Cuando ya estaba la cosa calentita llegó El prefacio a la Malagueña de El Mellizo. El público se quedó mudo. Pocos de los asistentes tenían pinta de ser asiduos a misa de doce pero algunos debieron imaginar que aquello era un impasse en una rave de lunes y se quedaron boquiabiertos. La teclista Susana Hernández, imitando el sonido de un órgano de iglesia, acompañaba la voz del cantaor. La letra proviene de La esperanza de la resurrección en Cristo, prefacio de los difuntos de la liturgia tridentina. El órgano coge más profundidad cuando, de repente, une la pieza con una copla popular de Enrique el Mellizo, la malagueña A la mare de mi alma. En su labor por sacar del abandono a personajes de su particular mundo, Niño de Elche recupera a Enrique el Mellizo, un gaditano que nació en la mitad del XIX, un tipo admirado pero un poco raro, que caía en depresiones y se iba a las iglesias, solo, a escuchar el órgano y los cantos gregorianos. Del Mellizo se dijo que era un hombre solitario y casi analfabeto al que se le vio cantarle al agua, a los locos del psiquiátrico… a la vida.

Tras pasar por una saeta semanasantera, interpretó un bloque de tres temas con García Lorca como excusa para mostrar sus capacidades vocales (Canción de cuna de Crumb, Petenera de Shostakóvich y Deep song de Tim Buckley). Es su terreno natural, donde consigue a la vez despistar y sobresaltar al personal. Los códigos de sus cuerdas vocales enloquecen pero le sirven de rebelión. Cantizano toca entonces la guitarra con un arco de violín, dándole un aire de matraca progresiva. «No eres más que un hombre en las carreteras de la muerte», repite sin cesar cuando interpreta el homenaje a Buckley, un cantautor experimental de Los Ángeles.
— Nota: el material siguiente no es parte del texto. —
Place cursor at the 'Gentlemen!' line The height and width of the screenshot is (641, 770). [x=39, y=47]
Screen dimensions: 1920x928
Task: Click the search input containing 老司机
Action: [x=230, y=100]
Para suavizar el ambiente, él, que es muy folclórica, se enzarza en El tango de la Menegilda, de la zarzuela La Gran Vía, una oda al arte del sisar como triunfo de la vida sobre la miseria. Paco Contreras se imagina vestido de cupletera, manejando el traje de chaleco como himno gay. Tras unos fandangos y canciones del exilio que, transformados en denuncia, saca el aplauso fácil de la lucha de clases ante un público conformado por residentes en Madrid venidos de aquí y de allá, de actores y actrices (desde Óscar Ladoire a Alba Flores), gentes de la música, algún periodista, seguidores incondicionales y novatos que no saben qué decir, llegó el final, La rumba y bomba de Dolores Flores, un tema de Lola Flores al que sumó el clásico Quién tiro la bomba, del Trío Matamoros. Cuenta en el libreto Niño de Elche que Mario Montez, estrella del cine de Andy Warhol, actuó una vez con el sobrenombre de Dolores Flores (en homenaje a la Lola de España) y se jactó de interpretar esta pieza con Lou Reed a la guitarra y John Cale al órgano. Fueron 13 de las 27 canciones que conforman su Antología.
Pues eso, he visto tres espectáculos distintos de Niño de Elche en los últimos dos años. Y el desconcierto se convierte siempre en gozo. Si la post party se hubiera celebrado hace un siglo en el Cabaret Voltaire de Zurich, no sé dónde habría acabado el movimiento Dadá. Niño de Elche habría compartido performance con Emmi Hannings, se habría dado de hostias con el boxeador y poeta Arthur Cravan mientras Lenin bailaba canciones populares de su tierra y Tristan Tzara preguntaría: ¿por qué no nos hace el manifiesto ese chico gordo? Pero cantado, please.